▸ Provided data

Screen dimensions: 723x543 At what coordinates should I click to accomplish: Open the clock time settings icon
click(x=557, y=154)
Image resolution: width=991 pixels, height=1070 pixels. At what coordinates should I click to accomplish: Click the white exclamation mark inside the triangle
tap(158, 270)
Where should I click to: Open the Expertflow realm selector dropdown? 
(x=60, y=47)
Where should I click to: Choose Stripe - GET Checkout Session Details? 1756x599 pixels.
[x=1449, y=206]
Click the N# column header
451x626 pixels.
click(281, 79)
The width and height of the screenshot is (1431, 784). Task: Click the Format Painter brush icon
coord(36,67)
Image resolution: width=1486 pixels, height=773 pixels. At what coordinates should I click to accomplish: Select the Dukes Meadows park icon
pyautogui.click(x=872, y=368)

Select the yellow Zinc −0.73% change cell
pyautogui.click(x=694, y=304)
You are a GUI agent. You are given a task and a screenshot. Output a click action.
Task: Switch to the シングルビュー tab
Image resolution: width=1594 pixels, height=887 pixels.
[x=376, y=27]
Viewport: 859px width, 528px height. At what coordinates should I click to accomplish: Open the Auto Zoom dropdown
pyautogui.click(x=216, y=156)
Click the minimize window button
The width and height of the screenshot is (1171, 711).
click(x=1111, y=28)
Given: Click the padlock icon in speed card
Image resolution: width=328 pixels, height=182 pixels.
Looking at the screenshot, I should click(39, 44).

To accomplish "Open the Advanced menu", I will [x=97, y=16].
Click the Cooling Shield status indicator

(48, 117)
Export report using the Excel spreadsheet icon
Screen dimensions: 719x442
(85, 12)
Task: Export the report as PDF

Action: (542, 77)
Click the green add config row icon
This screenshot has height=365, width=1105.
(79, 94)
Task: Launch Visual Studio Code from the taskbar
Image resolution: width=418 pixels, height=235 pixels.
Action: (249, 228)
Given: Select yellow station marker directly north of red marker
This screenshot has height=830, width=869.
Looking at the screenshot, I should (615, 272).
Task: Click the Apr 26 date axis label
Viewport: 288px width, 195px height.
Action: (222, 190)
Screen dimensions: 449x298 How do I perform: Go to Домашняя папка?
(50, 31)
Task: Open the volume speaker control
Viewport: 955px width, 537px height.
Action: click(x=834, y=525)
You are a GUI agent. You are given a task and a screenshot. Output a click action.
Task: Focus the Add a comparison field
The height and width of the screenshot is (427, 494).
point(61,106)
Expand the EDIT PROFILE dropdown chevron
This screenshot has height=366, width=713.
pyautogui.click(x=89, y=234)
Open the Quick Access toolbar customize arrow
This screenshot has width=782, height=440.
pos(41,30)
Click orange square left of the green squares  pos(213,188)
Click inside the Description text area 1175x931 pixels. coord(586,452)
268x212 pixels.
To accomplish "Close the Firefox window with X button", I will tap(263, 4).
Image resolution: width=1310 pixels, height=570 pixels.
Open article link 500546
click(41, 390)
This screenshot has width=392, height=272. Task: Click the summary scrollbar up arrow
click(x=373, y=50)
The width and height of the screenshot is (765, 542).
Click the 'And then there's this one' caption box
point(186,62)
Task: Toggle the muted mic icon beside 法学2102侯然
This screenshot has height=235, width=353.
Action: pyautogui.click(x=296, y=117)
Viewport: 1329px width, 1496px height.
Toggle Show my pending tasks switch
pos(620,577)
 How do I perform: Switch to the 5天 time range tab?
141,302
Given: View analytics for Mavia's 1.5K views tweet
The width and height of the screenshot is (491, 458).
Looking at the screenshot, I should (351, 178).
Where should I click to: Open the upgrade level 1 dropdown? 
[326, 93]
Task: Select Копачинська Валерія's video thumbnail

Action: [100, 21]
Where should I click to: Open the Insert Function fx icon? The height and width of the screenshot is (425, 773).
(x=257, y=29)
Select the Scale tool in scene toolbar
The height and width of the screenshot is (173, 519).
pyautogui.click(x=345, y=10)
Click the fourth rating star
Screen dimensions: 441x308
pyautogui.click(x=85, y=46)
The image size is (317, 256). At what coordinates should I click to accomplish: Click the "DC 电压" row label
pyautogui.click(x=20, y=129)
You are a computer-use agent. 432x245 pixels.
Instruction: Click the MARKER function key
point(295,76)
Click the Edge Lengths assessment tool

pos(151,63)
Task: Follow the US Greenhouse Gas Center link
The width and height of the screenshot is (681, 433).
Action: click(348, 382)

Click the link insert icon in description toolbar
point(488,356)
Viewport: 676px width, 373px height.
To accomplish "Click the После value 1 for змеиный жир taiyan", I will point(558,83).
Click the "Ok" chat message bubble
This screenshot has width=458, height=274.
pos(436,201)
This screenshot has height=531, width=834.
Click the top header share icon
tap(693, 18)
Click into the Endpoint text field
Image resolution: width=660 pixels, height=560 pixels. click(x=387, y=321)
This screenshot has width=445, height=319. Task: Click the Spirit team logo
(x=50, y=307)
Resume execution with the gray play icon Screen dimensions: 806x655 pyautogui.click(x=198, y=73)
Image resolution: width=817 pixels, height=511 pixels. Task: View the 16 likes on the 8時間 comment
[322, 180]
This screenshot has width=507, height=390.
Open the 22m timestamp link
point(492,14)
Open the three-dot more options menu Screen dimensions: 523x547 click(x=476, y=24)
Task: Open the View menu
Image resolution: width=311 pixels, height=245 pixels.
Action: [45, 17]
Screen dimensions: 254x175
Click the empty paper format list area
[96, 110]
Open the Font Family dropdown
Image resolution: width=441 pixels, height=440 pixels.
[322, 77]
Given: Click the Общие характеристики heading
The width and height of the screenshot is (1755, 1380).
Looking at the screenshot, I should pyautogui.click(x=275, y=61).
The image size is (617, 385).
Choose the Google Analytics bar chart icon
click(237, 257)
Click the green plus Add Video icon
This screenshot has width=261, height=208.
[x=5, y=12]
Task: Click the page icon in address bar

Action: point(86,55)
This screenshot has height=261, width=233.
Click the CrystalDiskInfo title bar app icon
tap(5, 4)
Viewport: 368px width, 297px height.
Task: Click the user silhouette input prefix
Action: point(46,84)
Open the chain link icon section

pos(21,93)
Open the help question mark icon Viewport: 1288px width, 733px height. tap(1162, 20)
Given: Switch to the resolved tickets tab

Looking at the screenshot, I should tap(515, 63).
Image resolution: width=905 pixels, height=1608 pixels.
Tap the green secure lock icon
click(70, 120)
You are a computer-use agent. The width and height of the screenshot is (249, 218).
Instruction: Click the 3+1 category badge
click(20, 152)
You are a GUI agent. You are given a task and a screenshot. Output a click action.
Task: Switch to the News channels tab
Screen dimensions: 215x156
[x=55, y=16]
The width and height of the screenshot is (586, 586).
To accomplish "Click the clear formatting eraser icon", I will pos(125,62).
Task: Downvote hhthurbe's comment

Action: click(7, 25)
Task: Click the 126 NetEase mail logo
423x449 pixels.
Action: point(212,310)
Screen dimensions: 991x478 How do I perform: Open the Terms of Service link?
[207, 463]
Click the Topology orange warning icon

▸ Task to carry out
Put the entry lines from the line with "Where should I click to: Open the Insert" to the line with "pyautogui.click(x=85, y=46)" into a JSON list of strings, one string per line, omitting blank lines.

▸ Exercise output
[
  "Where should I click to: Open the Insert Function fx icon? The height and width of the screenshot is (425, 773).",
  "(x=257, y=29)",
  "Select the Scale tool in scene toolbar",
  "The height and width of the screenshot is (173, 519).",
  "pyautogui.click(x=345, y=10)",
  "Click the fourth rating star",
  "Screen dimensions: 441x308",
  "pyautogui.click(x=85, y=46)"
]